Medieval Maryport

Little is known about what happened to Maryport after the departure of the Roman army but, like most of the coastal area of Cumbria, it would have been subject to invasion and settlement by Norse people. Illustrating this period of Nordic influence is Crosscanonby Church to the north of Maryport. This early medieval building retains a Viking Hogback grave-cover and cross-shaft.

At the time of the Norman Conquest in 1066 Maryport and the surrounding area was part of Scotland and therefore did not appear in the Domesday Book. In the Norman period the border moved around until the C12, after which Cumbria became English.

Surviving from this period is Motte Hill, the site of a C12 motte and bailey castle strategically sited on the elevated peninsula surrounded by a meander of the River Ellen close to the estuary and port. This was occupied for approximately 200 years until abandoned by the lords of the manor in favour of Netherhall by the C14.
The manor of Ellenborough, formerly called Alneburgh, was possessed by Simon de Sheftling in whose family it remained until the reign of Edward I (1272-1307), when it was purchased by the Eaglesfields. In 1528 Elizabeth, sister and co-heiress of Richard Eaglesfield of Alneburgh Hall (later Netherhall) married John Senhouse of Seascale. The Senhouse family had resided at Seascale for several generations.
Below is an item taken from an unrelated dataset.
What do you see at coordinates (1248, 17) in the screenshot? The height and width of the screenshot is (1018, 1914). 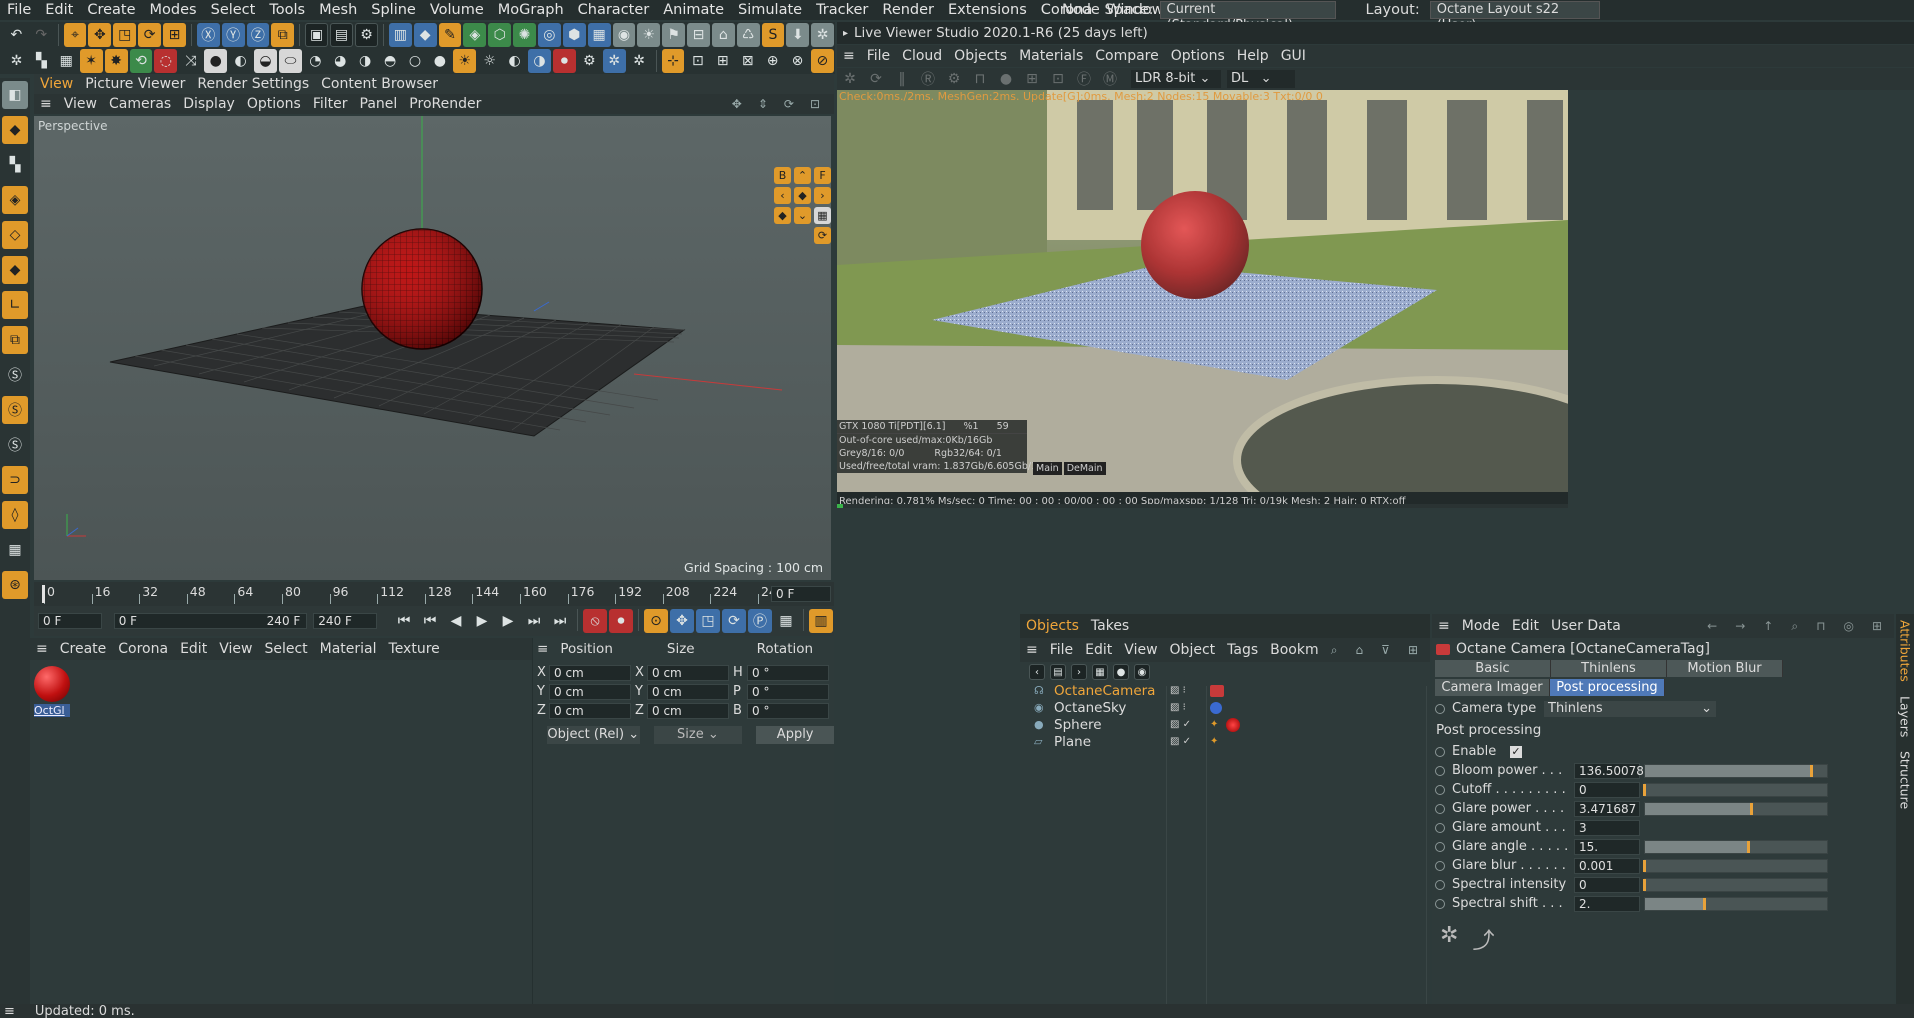 I see `node-space-select: Current (Standard/Physical)⌄` at bounding box center [1248, 17].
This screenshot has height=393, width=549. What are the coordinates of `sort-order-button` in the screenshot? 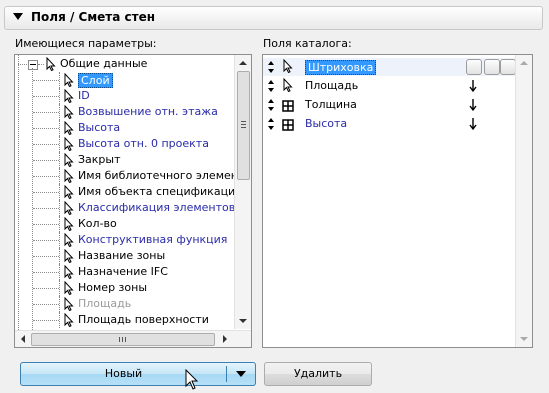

The younger son of John Senhouse settled at Netherhall and this became the principal family home from the mid C16 to mid C20. The Senhouse family is inextricably linked with the development of Maryport in the C18 & C19. The family had antiquarian interests and assembled the internationally important collection of Roman antiquities displayed at the Senhouse Museum (to the north of the town).
Camden, writing in 1599, after his visit to Netherhall, records: “I could not but make an honourable mention of the gentleman I just now spoke of (Mr. J. Senhouse). . . . because he has a great veneration for antiquities (wherein he is well skilled), and with great diligence preserves such inscriptions as these, which by other ignorant people in those parts are presently broke to pieces, and turned to other uses, to the great damage of these studies.”